I know there are certain teachers who encourage that sort of thing.
I once had a teacher re-finger an entire Bach prelude for me and I spent a lot of hours learning it that way,
only to have the next teacher tell me to change it all back to the way it was.
I was none too impressed with either teacher at that point.
Posts: 1025
Joined: Oct. 14 2009
From: New York City
RE: Sometimes Teachers are Weird! (in reply to Wannabee)
quote:
why was the guy using Segovia's arrangements and then re-fingering them?
There is nothing sacrosanct about Segovia’s or anyone else’s fingerings. I learned that from personal experience a long time ago. I started out as a classical guitarist, and I was learning the Sor Twenty Studies.
Sor had written hundreds of studies, and Segovia selected twenty of them, published them as a group, and they became famous as the “Sor/Segovia Twenty Studies.” Segovia said that anyone who could play those twenty studies fluently could play anything.
Well, Segovia had fingered all twenty, and when I was studying them I followed his fingering scrupulously. In one of them, every single time I came to a certain place, I faltered, and no matter how hard I tried, I could never get it right.
Then one day, in frustration, I said to myself – almost guiltily, because I wasn’t supposed to say that – “I wonder what would happen if I used this finger here and that finger there, etc.” So I tried it, and instantly I played it perfectly the first time. The fingering was all wrong – at least for me, though I consider it wrong in general.
From that day on, I never paid too much attention to someone else’s fingering, and just worked out my own.
RE: Sometimes Teachers are Weird! (in reply to XXX)
quote:
The time somebody has spent on earth though, or being born before i was born, i would not consider as an achievement.
In principle, I agree with this. However, one has to proceed with caution. People born before us may have experienced challenges of which we're ignorant; challenges which, if we knew about them, might increase our respect for those persons.
And then there's that whole thing of realizing how difficult aging is only as one grows older...
RE: Sometimes Teachers are Weird! (in reply to Ramon Amira)
quote:
There is nothing sacrosanct about Segovia’s or anyone else’s fingerings. I learned that from personal experience a long time ago. I started out as a classical guitarist, and I was learning the Sor Twenty Studies.

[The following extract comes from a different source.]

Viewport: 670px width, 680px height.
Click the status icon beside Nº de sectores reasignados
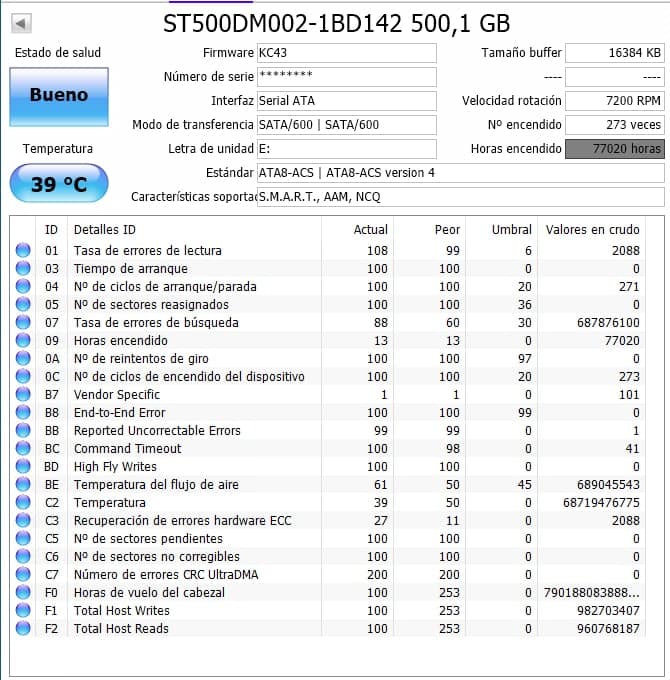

I agree in principle, but if you are taking individual "filmed" lessons from a high profile teacher, it would only show a modicum of respect to follow their fingerings.
If he wants to change things on his own afterwards, that's his own business.
I saw an interview once where Chris Parkening described a similar experience
with Segovia. Segovia was well noted for that sort of attitude. The guy should
have known better.
I don't agree with all of Segovia's fingering ideas either, but I wouldn't have been so foolish as to do what that guy did.
In the end, you have to work out what works for you, but as one teacher told me
one time,
"it's utter folly to expect a young student to be able to re-finger a piece properly"
It takes years of experience to understand why things are fingered in a certain way.
If you change them, you have to be able to make the changes work musically and not
"just cuz it's easier to play that way".
One of the reasons I was turned off of Classical guitar is that teachers seemed
so full of themselves and concerned about specific fingerings etc. It was years later before I realized why they said what they did.